Study design and setting
A prospective observational cohort study was conducted from February 2019 to September 2020 by the colorectal unit of a tertiary care teaching institute (Christian Medical College, Vellore) in the state of Tamil Nadu, in Southern India. The study protocol for patients undergoing curative-intent surgeries for colorectal cancer included (a) risk assessment for developing postoperative DVT using the Caprini risk assessment model [5,6], (b) pre-operative assessment of DVT by a duplex ultrasound, performed by a consultant radiologist, to establish baseline status of the deep venous system as well as to identify patients with pre-existing DVT. Doppler ultrasonography was of both lower limbs and internal deep veins (the inferior vena cava, and the internal, external, and common iliac veins) to check for compressibility, phasicity, augmentation and flow in both lower limbs, and to assess flow in the internal deep veins, (c) one dose of LMWH or UFH at 6 PM on the evening prior to the surgery to all patients, (d) postoperative thromboprophylaxis with LMWH or UFH with GCS during the hospitalization period for all patients, (e) neoadjuvant and adjuvant chemo and radiotherapy was based on the TNM staging, the depth of penetration (T stage), involvement of lymph nodes (N stage) and the presence or absence of distant metastasis (M stage), as per the American Joint Committee on Cancer (AJCC) classification [26] (f) postoperative assessment of DVT in one to six months by a duplex ultrasonography doppler study done by a consultant radiologists who did the pre-operative assessment. Both open and laparoscopic surgeries were performed by the colorectal unit.
Inclusion and exclusion criteria
Inclusion Criteria
Inclusion criteria include: (i) Age ≥18 years; (ii) Diagnosis of colon or rectal cancer; (iii) Undergoing curative-intent surgery in the institute’s colorectal unit.
Exclusion Criteria
Exclusion criteria are as follows: (i) Previously diagnosed DVTA and (ii) symptomatic DVT detected on pre-operative duplex ultrasonography screening.

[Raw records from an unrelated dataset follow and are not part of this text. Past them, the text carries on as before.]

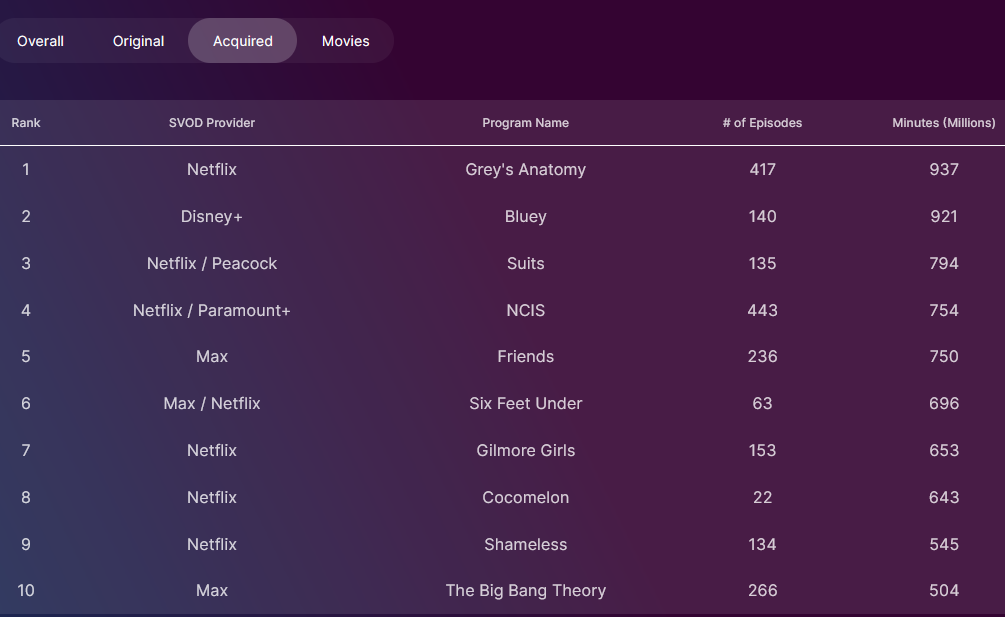The image size is (1005, 617).
Task: Open the Movies tab
Action: pos(346,41)
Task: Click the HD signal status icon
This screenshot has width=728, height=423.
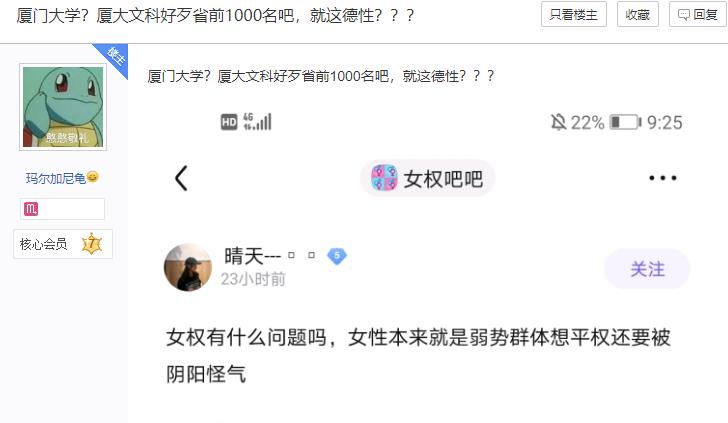Action: coord(229,122)
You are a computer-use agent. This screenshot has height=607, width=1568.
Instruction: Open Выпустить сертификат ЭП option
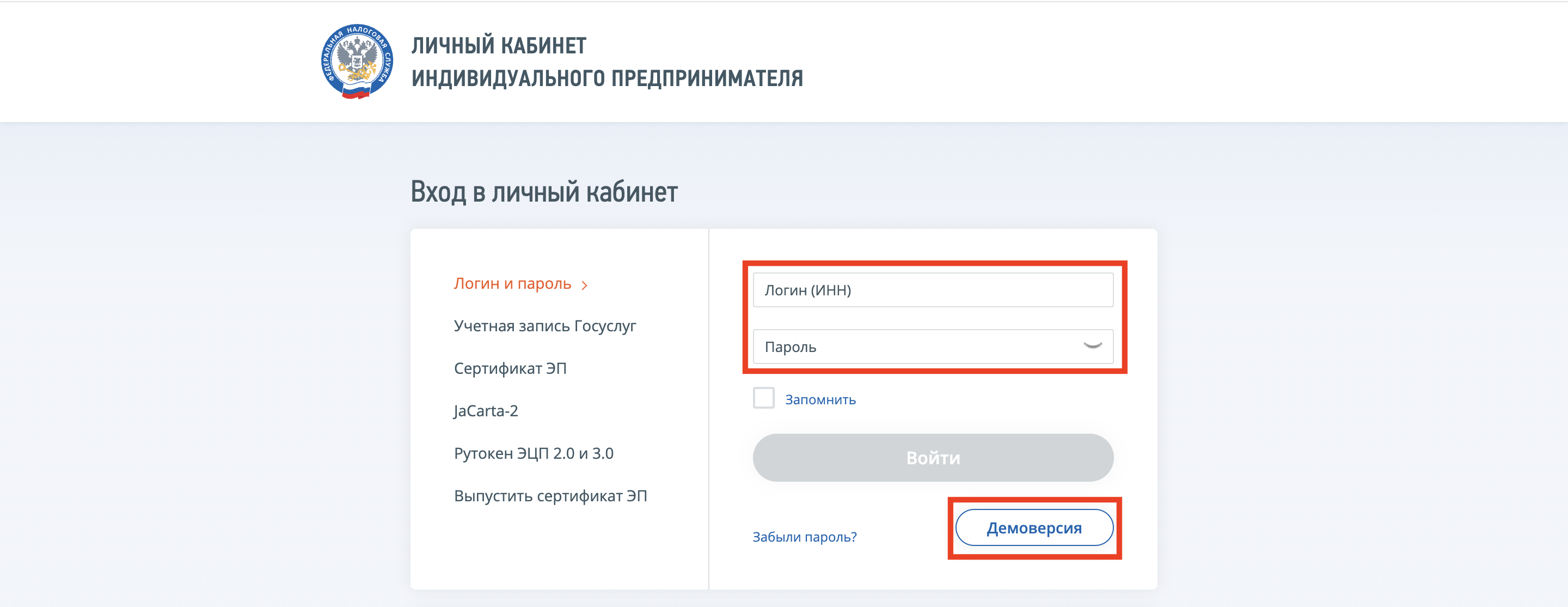550,496
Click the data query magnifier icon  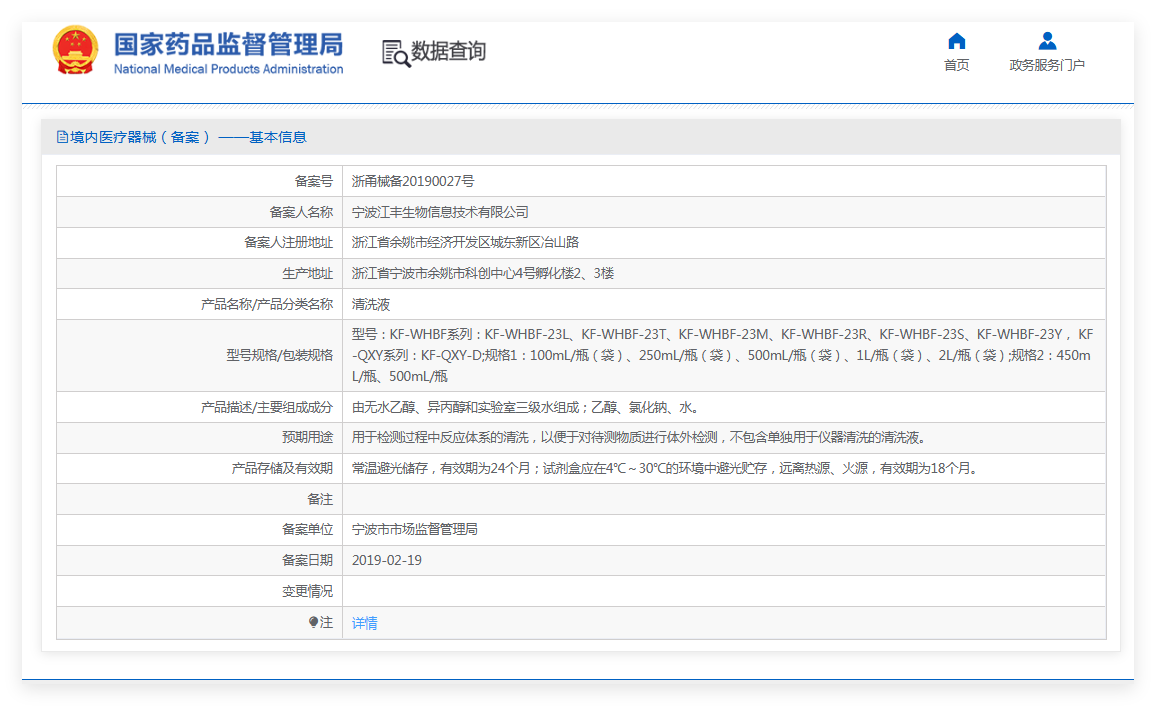point(396,53)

Caprini risk assessment model
The Caprini risk assessment model is a validated method of assessing the risk of development of VTE (Table 1) [5]. The Caprini Risk Score, the sum of the points based on the risk factors present, determines the risk levels and is categorized as low risk (score of 0-1), moderate risk (score of 2), high risk (score of 3-4), and highest risk (score of >5).
Postoperative follow-up
The patients were asked to return to the outpatient services of the unit for a follow-up with duplex ultrasound to investigate for asymptomatic DVT 28 days to six months after surgery. Those who could not return to the outpatient services were followed up with tele-consultation to assess if they had any symptoms of DVT.
Data collection
A survey questionnaire was developed to collect data on patients’ background characteristics, risk factors such as body mass index (BMI) and co-morbidities, clinical and radiological findings, operative and postoperative details along with complications, if any, and follow-up data 28 days after surgery. The information was collected by interviewing the patients and from their hospital records.
Statistical analysis
The data were processed and analysed using STATA version 18.0 (STATA Corporation, College Station, TX, USA). The primary outcome was the development of postoperative DVT. Descriptive analysis of frequencies (mean, median, and standard deviation (SD)) and percentages of patients’ characteristics such as age, sex, body mass index (BMI), co-morbidities, and other risk factors, and Caprini Risk Score were carried out. Bivariate analysis of postoperative complications and duration of surgery, with the type of surgery performed, was carried out. Fisher's exact test and the Mann-Whitney U test were performed to determine associations of risk factors for developing postoperative DVT among those who had and did not have a postoperative Doppler sonography and were considered significant at a p-value of <0.05.
Ethical considerations
Before the commencement of the study, the study was reviewed and approved by the Institutional Review Board at Christian Medical College, Vellore, India (IRB Min. No.11710 [OBSERVE] dated 03-12-2018). The consent form was prepared as per the institutional guidelines and translated into Tamil, Hindi, Telugu, and Bengali. Written informed consent was obtained from patients undergoing curative-intent surgery for colorectal cancer for participation in the study.
Results
Results
Demographic characteristics, comorbidities, and risk factors
Between February 2019 and September 2020, 43 patients were recruited for the study. One patient was excluded from the study as his preoperative DVT screening had shown asymptomatic DVT. Therefore, 42 patients were included in the analysis. Most of them were males (78.6%), were between the ages of 20 - 74 years, with a mean age of 47.3 years (SD:13.04) and a median age of 48.5 years (Table 2). None of them had a family history of DVT or pulmonary embolism; 16 (38.1%) were smokers, chewed tobacco, or had alcohol, and 14 (33.0%) were obese (BMI>25kg/m2). Overall, 19 patients (45.2%) had one or more comorbidities, and hypertension in 12 patients (28.6%) and diabetes in 10 patients (23.8%) were the main comorbidities.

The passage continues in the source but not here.